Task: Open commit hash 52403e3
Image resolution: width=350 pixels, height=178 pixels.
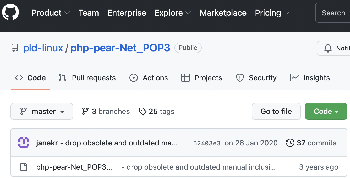Action: [x=207, y=143]
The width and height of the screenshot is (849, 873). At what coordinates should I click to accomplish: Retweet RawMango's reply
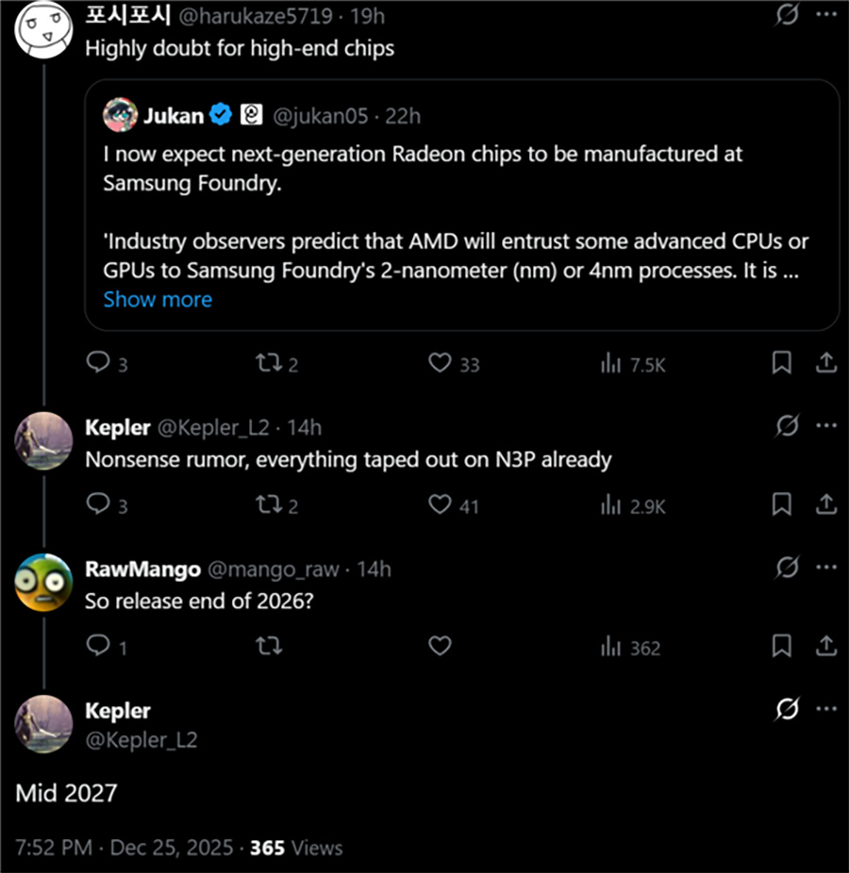click(x=269, y=647)
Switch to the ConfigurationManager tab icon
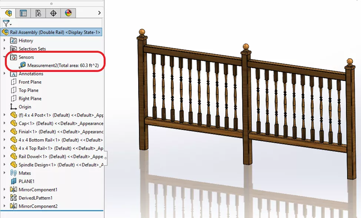This screenshot has width=361, height=218. click(x=39, y=13)
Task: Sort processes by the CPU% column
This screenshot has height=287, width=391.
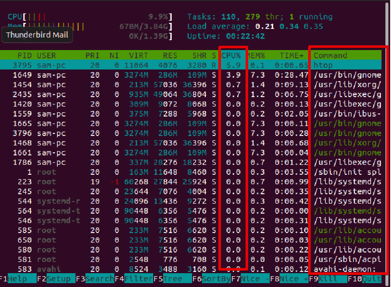Action: 232,55
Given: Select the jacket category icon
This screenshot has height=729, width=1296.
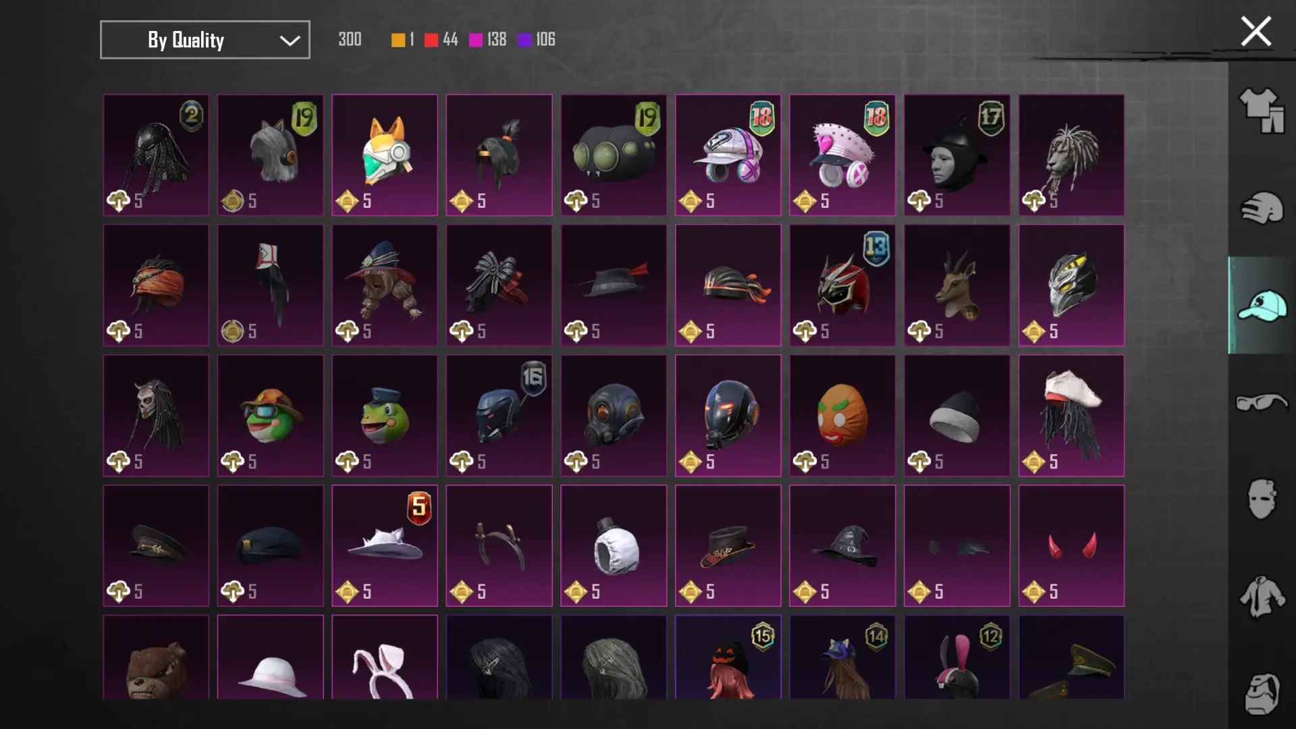Looking at the screenshot, I should [1261, 596].
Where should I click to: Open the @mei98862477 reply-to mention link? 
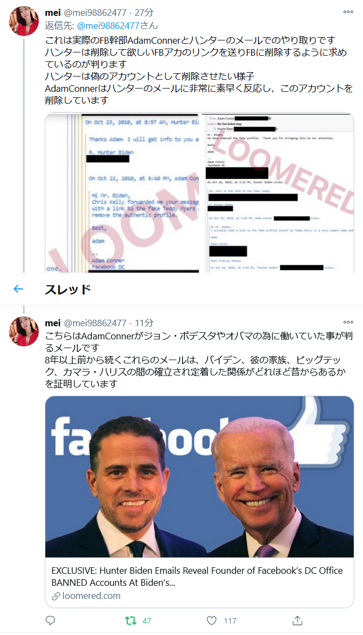(x=108, y=26)
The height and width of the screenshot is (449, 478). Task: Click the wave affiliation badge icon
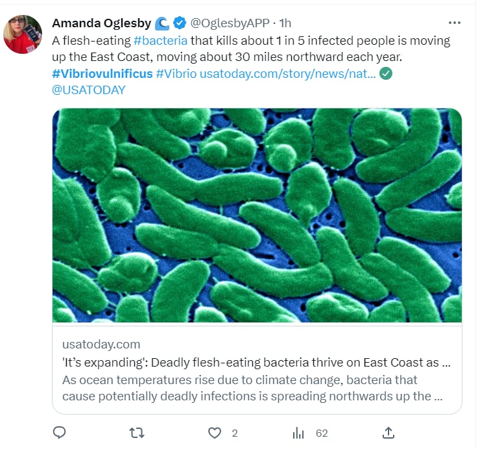[x=162, y=23]
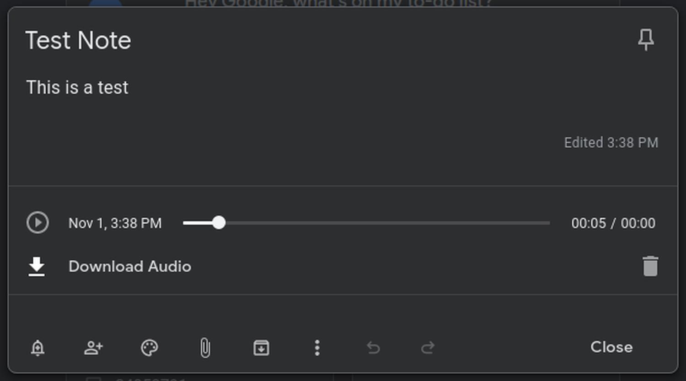Add a collaborator to the note
686x381 pixels.
pyautogui.click(x=93, y=348)
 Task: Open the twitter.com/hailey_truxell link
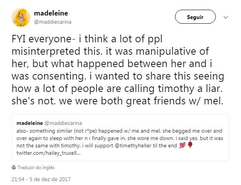click(x=49, y=153)
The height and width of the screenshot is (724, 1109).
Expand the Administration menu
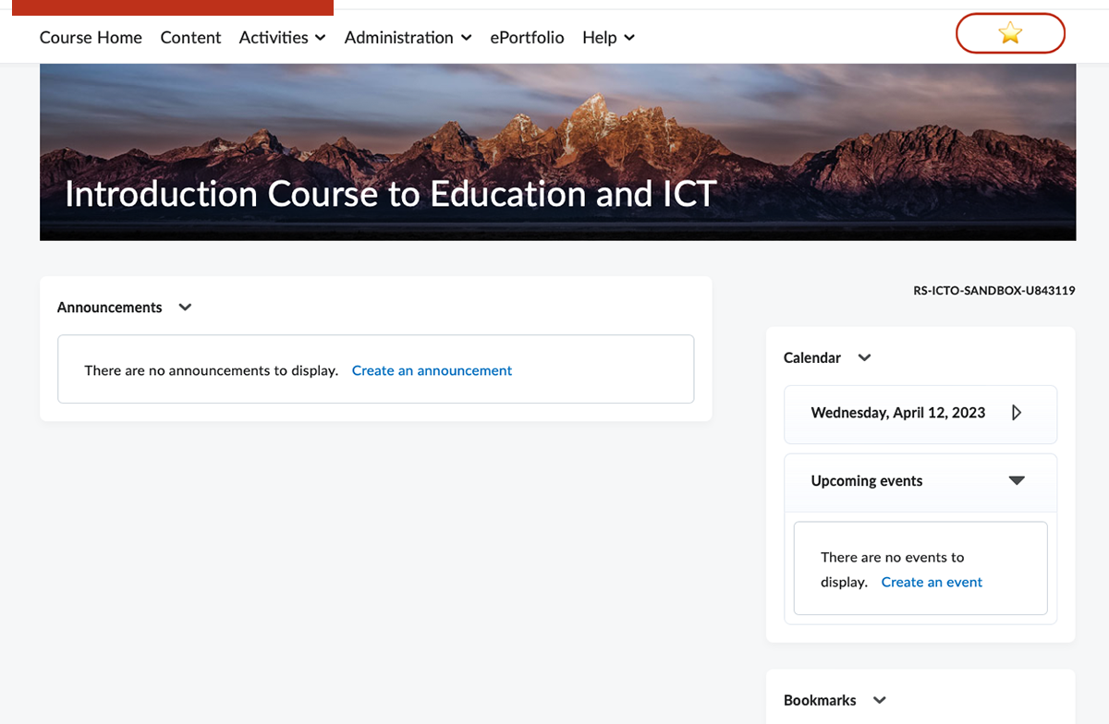click(x=408, y=38)
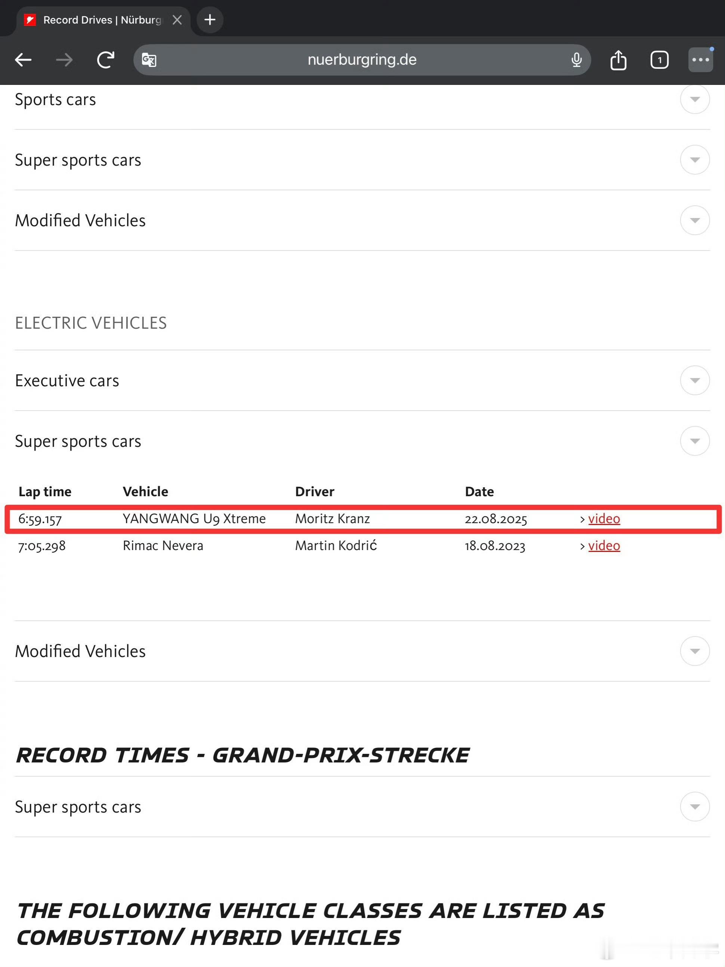
Task: Tap the browser back arrow
Action: click(x=23, y=59)
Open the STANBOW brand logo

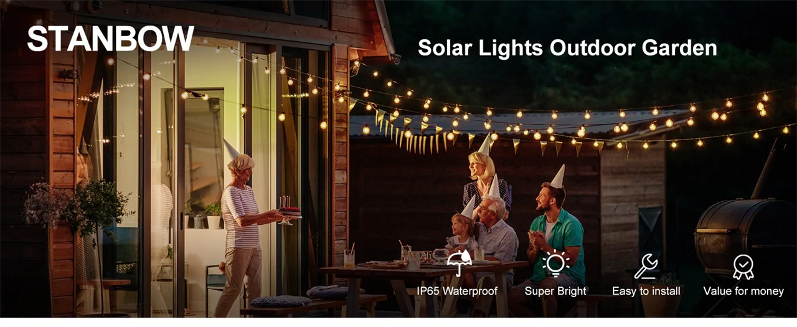tap(111, 39)
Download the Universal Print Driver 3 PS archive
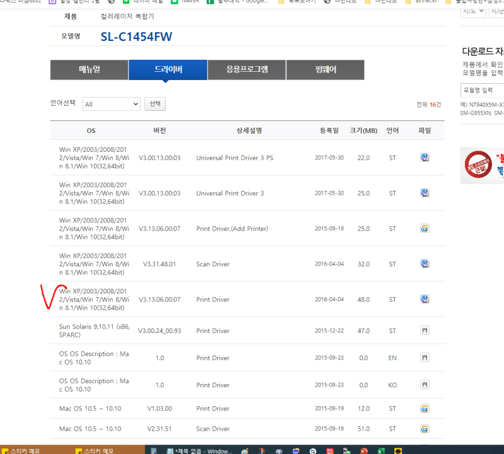504x454 pixels. click(x=425, y=157)
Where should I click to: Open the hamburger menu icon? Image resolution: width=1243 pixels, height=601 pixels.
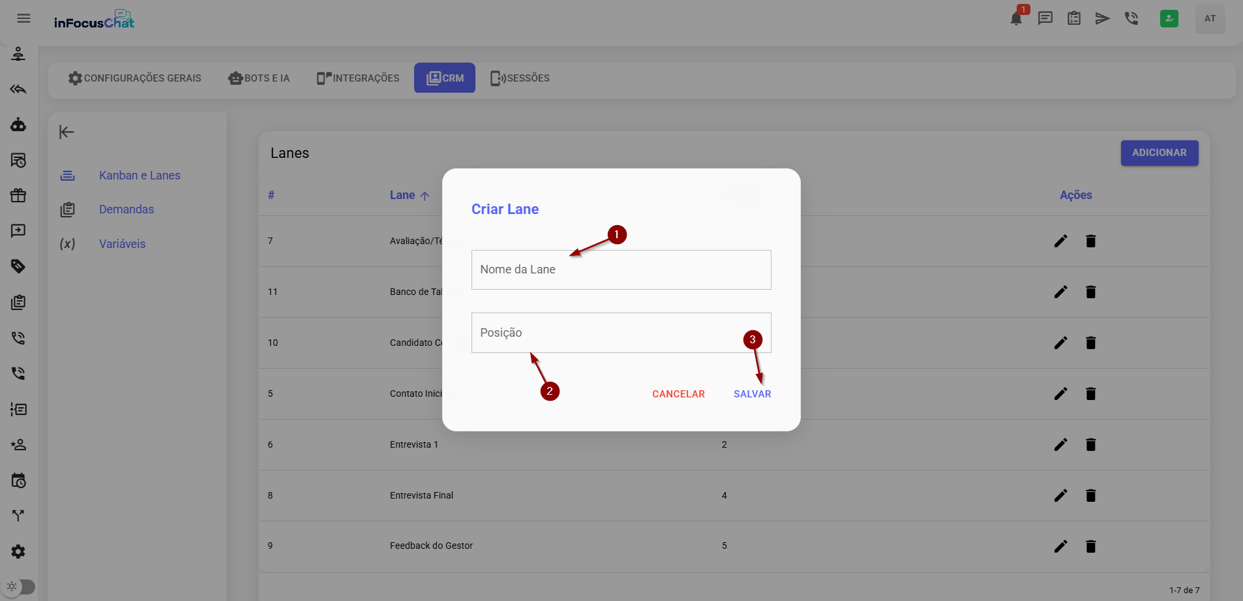point(23,18)
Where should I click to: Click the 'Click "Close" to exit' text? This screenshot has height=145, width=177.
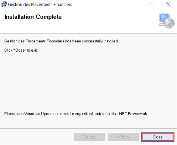21,50
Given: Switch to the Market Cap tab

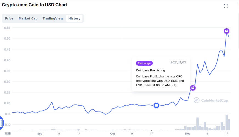Looking at the screenshot, I should click(x=28, y=18).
■ ■ ■
- _To do_: Put the lines from the one holding "Where should I click to: Open the hamburger" through the end of the records, inclusive, into a JSON list of strings, one string per line, with blank lines left out. Leave the pictures out of the list.

- _Task output_:
[
  "Where should I click to: Open the hamburger menu icon? Image resolution: width=1243 pixels, height=601 pixels.",
  "point(23,18)",
  "Where should I click to: Click the 'Click \"Close\" to exit' text? This screenshot has height=145, width=177.",
  "21,50",
  "Given: Switch to the Market Cap tab",
  "Looking at the screenshot, I should click(x=28, y=18)."
]